#### DATASET EXCERPTS
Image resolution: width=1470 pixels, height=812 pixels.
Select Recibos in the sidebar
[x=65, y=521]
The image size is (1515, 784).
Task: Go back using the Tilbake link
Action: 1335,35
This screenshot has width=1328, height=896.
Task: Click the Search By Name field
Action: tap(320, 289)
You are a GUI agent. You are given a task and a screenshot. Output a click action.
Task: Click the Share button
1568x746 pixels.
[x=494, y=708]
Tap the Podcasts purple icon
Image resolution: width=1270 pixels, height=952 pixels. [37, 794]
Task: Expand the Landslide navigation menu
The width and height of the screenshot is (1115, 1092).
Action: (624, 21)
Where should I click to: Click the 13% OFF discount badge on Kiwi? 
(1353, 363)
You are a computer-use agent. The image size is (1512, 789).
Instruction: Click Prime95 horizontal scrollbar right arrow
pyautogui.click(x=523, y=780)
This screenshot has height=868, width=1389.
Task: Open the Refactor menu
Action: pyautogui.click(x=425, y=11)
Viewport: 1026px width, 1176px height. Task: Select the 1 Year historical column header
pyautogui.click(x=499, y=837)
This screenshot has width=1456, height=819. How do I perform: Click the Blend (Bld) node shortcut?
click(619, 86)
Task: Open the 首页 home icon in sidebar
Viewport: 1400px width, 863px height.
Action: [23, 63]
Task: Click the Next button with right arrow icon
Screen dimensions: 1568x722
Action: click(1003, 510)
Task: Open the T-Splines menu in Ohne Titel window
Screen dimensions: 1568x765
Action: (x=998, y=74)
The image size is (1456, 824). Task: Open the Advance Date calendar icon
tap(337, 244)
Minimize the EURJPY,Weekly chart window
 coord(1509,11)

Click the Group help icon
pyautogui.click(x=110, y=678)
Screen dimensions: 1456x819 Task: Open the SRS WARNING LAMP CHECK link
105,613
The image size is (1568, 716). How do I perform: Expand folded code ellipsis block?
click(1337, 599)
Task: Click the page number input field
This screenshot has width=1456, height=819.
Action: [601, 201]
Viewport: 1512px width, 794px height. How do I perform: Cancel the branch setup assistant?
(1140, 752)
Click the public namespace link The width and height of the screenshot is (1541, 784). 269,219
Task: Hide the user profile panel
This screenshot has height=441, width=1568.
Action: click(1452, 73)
########
→ **ACTION ITEM**: What is needed is each line of the entries that contains the word "button".

→ **EXPECTED ANSWER**:
Task: Click the Share button
Task: Click the Next button with right arrow icon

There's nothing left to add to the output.